Yu-Hai Zhao, Guo-Ren Wang, Ying Yin, and Guang-Yu Xu   

  1. Department of Computer Science and Engineering, Northeastern University, Shengyang 110004, China
  • Received:2006-05-01 Revised:2006-12-19 Online:2007-03-10 Published:2007-03-10

As explored by biologists, there is a real and emerging need to identify co-regulated gene clusters, which include both positive and negative regulated gene clusters. However, the existing pattern-based and tendency-based clustering approaches are only designed for finding positive regulated gene clusters. In this paper, a new subspace clustering model called {g-Cluster} is proposed for gene expression data. The proposed model has the following advantages: $1)$ find both positive and negative co-regulated genes in a shot, $2)$ get away from the restriction of magnitude transformation relationship among co-regulated genes, and $3)$ guarantee quality of clusters and significance of regulations using a novel similarity measurement {gCode} and a user-specified regulation threshold $\delta$, respectively. No previous work measures up to the task which has been set. Moreover, MDL technique is introduced to avoid insignificant g-Clusters generated.

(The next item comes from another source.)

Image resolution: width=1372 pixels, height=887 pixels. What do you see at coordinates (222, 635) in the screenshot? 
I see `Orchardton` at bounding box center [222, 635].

A tree structure, namely GS-tree, is also designed, and two algorithms combined with efficient pruning and optimization strategies to identify all qualified g-Clusters. Extensive experiments are conducted on real and synthetic datasets. The experimental results show that $1)$ the algorithm is able to find an amount of co-regulated gene clusters missed by previous models, which are potentially of high biological significance, and $2)$ the algorithms are effective and efficient, and outperform the existing approaches.